I am thinking about buying a pair of Sperry Top-Sider Authentic Original Boat Shoes in classic brown. Nordstroms is selling them for $65.

Can boat shoes be worn to saturday lunch or is it too casual? I have no problem wearing penny loafers to coffee shops, but is a boat shoe okay? Does a boat shoe pair well with polos?

Are loafer socks good for boat shoes? My feet get wet easily and I would ruin any shoe if I did not wear socks.

I hike well established trails in the summer, does the boat shoe abosorb shock from each step like a good shoe, or will the boat shoe not protect my knees? I hike between 4 miles to 10 miles each time out.

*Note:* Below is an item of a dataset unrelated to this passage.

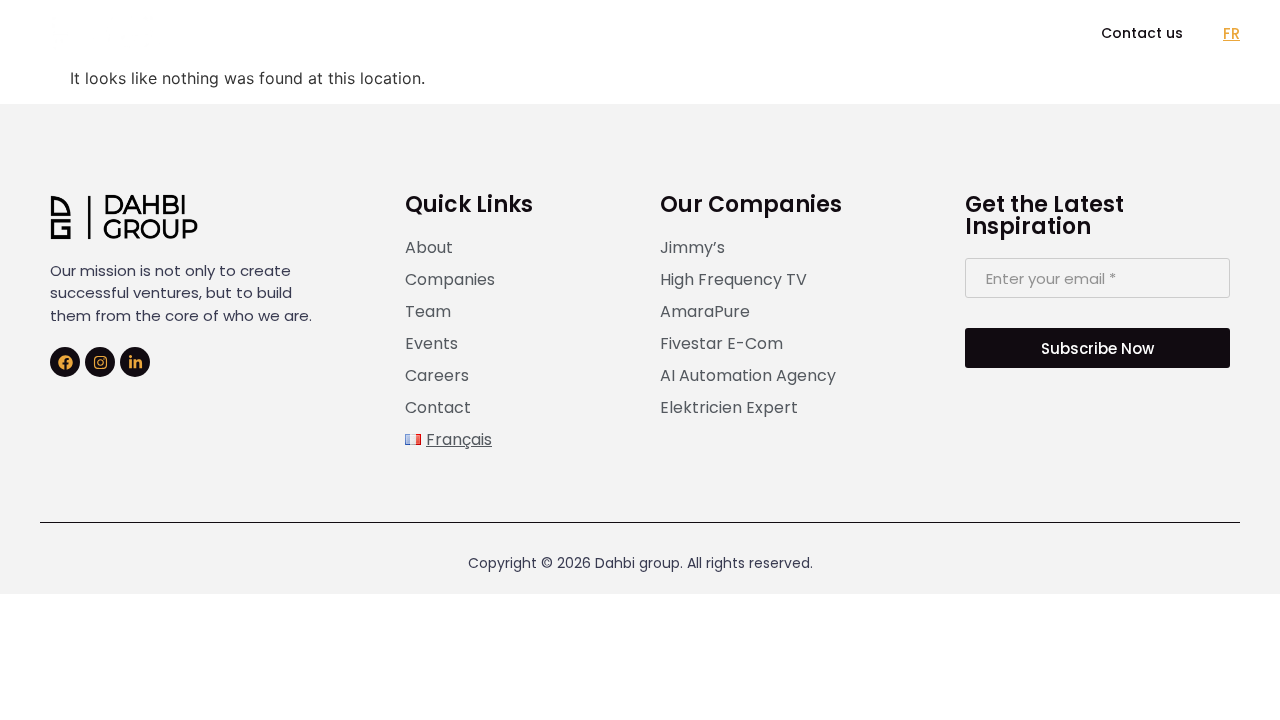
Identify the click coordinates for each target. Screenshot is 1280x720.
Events (635, 32)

Or should I stick with loafers for coffee shops and athletic shoes for hiking?


----------



## AdamsSutherland (Jan 22, 2008)

Why you would ever think of hiking in anything other than a hiking boot or athletic shoe is entirely beyond me. I won't comment about my thoughts of even contemplating hiking in boat shoes.

Tell me you're a troll and this is a joke. Please.


----------



## Pentheos (Jun 30, 2008)

Boat shoes have zero or nearly zero support. Hike at your own risk in them. Then again, I had an Italian girlfriend who hiked in the most absurd shoes, so it can be done.


----------



## OldSchoolCharm (Apr 12, 2010)

AdamsSutherland said:


> Why you would ever think of hiking in anything other than a hiking boot or athletic shoe is entirely beyond me. I won't comment about my thoughts of even contemplating hiking in boat shoes.
> 
> Tell me you're a troll and this is a joke. Please.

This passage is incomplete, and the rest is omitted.